Rows showing where targets appear:
================================
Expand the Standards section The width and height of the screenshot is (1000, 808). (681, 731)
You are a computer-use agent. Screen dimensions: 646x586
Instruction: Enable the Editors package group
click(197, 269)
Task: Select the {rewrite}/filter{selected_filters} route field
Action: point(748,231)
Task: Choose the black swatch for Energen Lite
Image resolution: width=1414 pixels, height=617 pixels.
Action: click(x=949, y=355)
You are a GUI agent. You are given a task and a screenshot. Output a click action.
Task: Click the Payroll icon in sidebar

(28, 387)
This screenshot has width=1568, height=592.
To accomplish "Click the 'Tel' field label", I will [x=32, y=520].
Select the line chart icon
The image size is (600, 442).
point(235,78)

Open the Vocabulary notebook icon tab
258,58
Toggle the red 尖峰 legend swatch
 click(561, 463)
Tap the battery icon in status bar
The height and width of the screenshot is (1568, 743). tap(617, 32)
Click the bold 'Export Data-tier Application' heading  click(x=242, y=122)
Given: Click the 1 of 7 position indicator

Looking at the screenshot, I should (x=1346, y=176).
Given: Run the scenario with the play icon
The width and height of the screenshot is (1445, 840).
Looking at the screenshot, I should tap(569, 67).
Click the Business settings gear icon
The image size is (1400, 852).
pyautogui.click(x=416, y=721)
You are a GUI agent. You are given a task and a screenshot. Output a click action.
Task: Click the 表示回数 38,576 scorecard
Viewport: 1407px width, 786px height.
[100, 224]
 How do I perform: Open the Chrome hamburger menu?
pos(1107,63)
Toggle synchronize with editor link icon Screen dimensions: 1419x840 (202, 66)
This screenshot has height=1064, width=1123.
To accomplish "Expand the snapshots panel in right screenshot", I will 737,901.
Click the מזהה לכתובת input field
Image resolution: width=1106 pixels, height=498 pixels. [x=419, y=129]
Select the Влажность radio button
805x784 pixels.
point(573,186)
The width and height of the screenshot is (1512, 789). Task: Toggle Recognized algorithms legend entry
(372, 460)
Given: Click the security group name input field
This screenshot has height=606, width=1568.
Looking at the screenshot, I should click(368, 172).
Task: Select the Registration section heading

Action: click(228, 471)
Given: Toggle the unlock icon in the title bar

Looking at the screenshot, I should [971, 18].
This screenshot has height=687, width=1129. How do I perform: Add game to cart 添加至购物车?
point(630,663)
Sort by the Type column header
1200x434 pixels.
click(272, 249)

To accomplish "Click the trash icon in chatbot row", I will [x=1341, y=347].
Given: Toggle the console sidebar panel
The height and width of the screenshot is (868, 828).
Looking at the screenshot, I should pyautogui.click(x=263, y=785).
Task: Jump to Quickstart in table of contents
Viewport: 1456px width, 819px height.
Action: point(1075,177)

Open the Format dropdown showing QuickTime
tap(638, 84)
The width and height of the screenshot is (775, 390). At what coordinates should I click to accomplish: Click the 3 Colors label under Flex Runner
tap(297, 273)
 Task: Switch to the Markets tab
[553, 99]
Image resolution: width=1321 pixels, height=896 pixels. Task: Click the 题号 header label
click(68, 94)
================================
Convert these items into a Markdown table with the columns n and Line, putting the row number under n and the line under Line, and leave out the blank lines.

| n | Line |
|---|---|
| 1 | Expand the Standards section The width and height of the screenshot is (1000, 808). (681, 731) |
| 2 | You are a computer-use agent. Screen dimensions: 646x586 |
| 3 | Instruction: Enable the Editors package group |
| 4 | click(197, 269) |
| 5 | Task: Select the {rewrite}/filter{selected_filters} route field |
| 6 | Action: point(748,231) |
| 7 | Task: Choose the black swatch for Energen Lite |
| 8 | Image resolution: width=1414 pixels, height=617 pixels. |
| 9 | Action: click(x=949, y=355) |
| 10 | You are a GUI agent. You are given a task and a screenshot. Output a click action. |
| 11 | Task: Click the Payroll icon in sidebar |
| 12 | (28, 387) |
| 13 | This screenshot has width=1568, height=592. |
| 14 | To accomplish "Click the 'Tel' field label", I will [x=32, y=520]. |
| 15 | Select the line chart icon |
| 16 | The image size is (600, 442). |
| 17 | point(235,78) |
| 18 | Open the Vocabulary notebook icon tab |
| 19 | 258,58 |
| 20 | Toggle the red 尖峰 legend swatch |
| 21 |  click(561, 463) |
| 22 | Tap the battery icon in status bar |
| 23 | The height and width of the screenshot is (1568, 743). tap(617, 32) |
| 24 | Click the bold 'Export Data-tier Application' heading  click(x=242, y=122) |
| 25 | Given: Click the 1 of 7 position indicator |
| 26 | Looking at the screenshot, I should (x=1346, y=176). |
| 27 | Given: Run the scenario with the play icon |
| 28 | The width and height of the screenshot is (1445, 840). |
| 29 | Looking at the screenshot, I should tap(569, 67). |
| 30 | Click the Business settings gear icon |
| 31 | The image size is (1400, 852). |
| 32 | pyautogui.click(x=416, y=721) |
| 33 | You are a GUI agent. You are given a task and a screenshot. Output a click action. |
| 34 | Task: Click the 表示回数 38,576 scorecard |
| 35 | Viewport: 1407px width, 786px height. |
| 36 | [100, 224] |
| 37 |  How do I perform: Open the Chrome hamburger menu? |
| 38 | pos(1107,63) |
| 39 | Toggle synchronize with editor link icon Screen dimensions: 1419x840 (202, 66) |
| 40 | This screenshot has height=1064, width=1123. |
| 41 | To accomplish "Expand the snapshots panel in right screenshot", I will 737,901. |
| 42 | Click the מזהה לכתובת input field |
| 43 | Image resolution: width=1106 pixels, height=498 pixels. [x=419, y=129] |
| 44 | Select the Влажность radio button |
| 45 | 805x784 pixels. |
| 46 | point(573,186) |
| 47 | The width and height of the screenshot is (1512, 789). Task: Toggle Recognized algorithms legend entry |
| 48 | (372, 460) |
| 49 | Given: Click the security group name input field |
| 50 | This screenshot has height=606, width=1568. |
| 51 | Looking at the screenshot, I should click(368, 172). |
| 52 | Task: Select the Registration section heading |
| 53 | Action: click(228, 471) |
| 54 | Given: Toggle the unlock icon in the title bar |
| 55 | Looking at the screenshot, I should [971, 18]. |
| 56 | This screenshot has height=687, width=1129. How do I perform: Add game to cart 添加至购物车? |
| 57 | point(630,663) |
| 58 | Sort by the Type column header |
| 59 | 1200x434 pixels. |
| 60 | click(272, 249) |
| 61 | To accomplish "Click the trash icon in chatbot row", I will [x=1341, y=347]. |
| 62 | Given: Toggle the console sidebar panel |
| 63 | The height and width of the screenshot is (868, 828). |
| 64 | Looking at the screenshot, I should pyautogui.click(x=263, y=785). |
| 65 | Task: Jump to Quickstart in table of contents |
| 66 | Viewport: 1456px width, 819px height. |
| 67 | Action: point(1075,177) |
| 68 | Open the Format dropdown showing QuickTime |
| 69 | tap(638, 84) |
| 70 | The width and height of the screenshot is (775, 390). At what coordinates should I click to accomplish: Click the 3 Colors label under Flex Runner |
| 71 | tap(297, 273) |
| 72 |  Task: Switch to the Markets tab |
| 73 | [553, 99] |
| 74 | Image resolution: width=1321 pixels, height=896 pixels. Task: Click the 题号 header label |
| 75 | click(68, 94) |